(Page text begins)

Many of the paper's articles were aimed at attracting immigrants to Texas, or retaining those who had recently arrived. Articles emphasized the good character of recent settlers (as opposed to the widespread belief that residents of Texas were scoundrels) and the advantages of living in the country. Through much of 1837, Moore wrote a series of articles describing the natural resources of Texas and the geography of various regions of the nations. Moore's series on the geography of Texas was in 1840 compiled into a book Maps and Descriptions of Texas. The book was reprinted in 1844 as Description of Texas. The articles were widely quoted in other newspapers and journals; an 1843 issue of Southern Agriculturist copied at least one Telegraph article in whole.

Moore included many articles explaining and justifying the Texas Revolution and the very existence of the Republic. At the same time, as early as 1837, the newspaper advocated annexation to the United States, even publishing a series of articles explaining that Texas should have been considered part of the Louisiana Purchase. In 1846, not long after Texas was annexed, Moore and Cruger changed the name of the newspaper to Democratic Telegraph and Texas Register, as they explained, "to designate the plotical tenets that we shall advocate".

Moore designed the Seal of Houston, adopted on February 24, 1840. He was paid $50 for his work.

In 1854, Moore sold the newspaper to Harvey H. Allen.

(Page text ends)
(Listed entries begins)

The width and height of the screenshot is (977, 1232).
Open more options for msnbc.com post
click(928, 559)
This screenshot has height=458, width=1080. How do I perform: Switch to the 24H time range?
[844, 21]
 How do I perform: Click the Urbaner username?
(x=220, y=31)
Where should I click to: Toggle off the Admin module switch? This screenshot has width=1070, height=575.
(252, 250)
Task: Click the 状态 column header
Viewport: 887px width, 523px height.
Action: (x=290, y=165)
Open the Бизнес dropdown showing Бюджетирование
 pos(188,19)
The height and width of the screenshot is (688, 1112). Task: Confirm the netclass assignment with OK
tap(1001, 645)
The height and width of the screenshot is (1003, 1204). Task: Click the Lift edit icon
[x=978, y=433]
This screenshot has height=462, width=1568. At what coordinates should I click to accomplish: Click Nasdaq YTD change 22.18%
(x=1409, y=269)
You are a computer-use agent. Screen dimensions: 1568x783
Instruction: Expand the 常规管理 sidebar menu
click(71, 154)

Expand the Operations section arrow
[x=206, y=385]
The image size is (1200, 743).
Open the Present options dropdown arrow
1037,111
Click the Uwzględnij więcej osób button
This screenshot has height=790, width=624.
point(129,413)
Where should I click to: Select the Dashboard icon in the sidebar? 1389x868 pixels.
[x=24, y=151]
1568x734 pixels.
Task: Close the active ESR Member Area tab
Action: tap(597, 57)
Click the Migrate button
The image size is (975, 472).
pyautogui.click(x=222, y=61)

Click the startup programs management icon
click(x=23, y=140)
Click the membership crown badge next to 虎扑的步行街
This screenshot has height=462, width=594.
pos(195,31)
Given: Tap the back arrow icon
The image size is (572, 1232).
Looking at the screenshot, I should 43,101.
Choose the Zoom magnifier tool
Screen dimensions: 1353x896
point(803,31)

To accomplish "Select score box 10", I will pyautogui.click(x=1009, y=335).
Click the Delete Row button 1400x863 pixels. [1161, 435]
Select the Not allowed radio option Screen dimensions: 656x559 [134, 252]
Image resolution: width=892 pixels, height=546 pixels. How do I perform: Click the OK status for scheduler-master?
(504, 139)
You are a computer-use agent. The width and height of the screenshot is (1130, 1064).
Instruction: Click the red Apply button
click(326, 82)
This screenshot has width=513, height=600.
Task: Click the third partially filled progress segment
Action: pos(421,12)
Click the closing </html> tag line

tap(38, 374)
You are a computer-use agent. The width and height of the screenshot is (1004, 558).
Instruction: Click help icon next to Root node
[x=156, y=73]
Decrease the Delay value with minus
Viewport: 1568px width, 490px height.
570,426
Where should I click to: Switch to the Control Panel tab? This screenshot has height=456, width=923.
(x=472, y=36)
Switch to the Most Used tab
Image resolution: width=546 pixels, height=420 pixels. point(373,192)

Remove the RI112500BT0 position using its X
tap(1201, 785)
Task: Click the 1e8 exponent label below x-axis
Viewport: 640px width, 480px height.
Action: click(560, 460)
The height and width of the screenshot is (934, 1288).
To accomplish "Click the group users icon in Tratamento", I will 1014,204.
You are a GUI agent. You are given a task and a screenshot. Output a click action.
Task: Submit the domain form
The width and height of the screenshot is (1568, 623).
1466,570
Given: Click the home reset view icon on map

(Listed entries ends)

▸ **Task to complete**
Write out the passage on the Telegraph and Texas Register word for word, starting at "Moore included many" and ending at "for his work.". Work only from the passage on the Telegraph and Texas Register, not from the material.

▸ **Answer to the exercise**
Moore included many articles explaining and justifying the Texas Revolution and the very existence of the Republic. At the same time, as early as 1837, the newspaper advocated annexation to the United States, even publishing a series of articles explaining that Texas should have been considered part of the Louisiana Purchase. In 1846, not long after Texas was annexed, Moore and Cruger changed the name of the newspaper to Democratic Telegraph and Texas Register, as they explained, "to designate the plotical tenets that we shall advocate".

Moore designed the Seal of Houston, adopted on February 24, 1840. He was paid $50 for his work.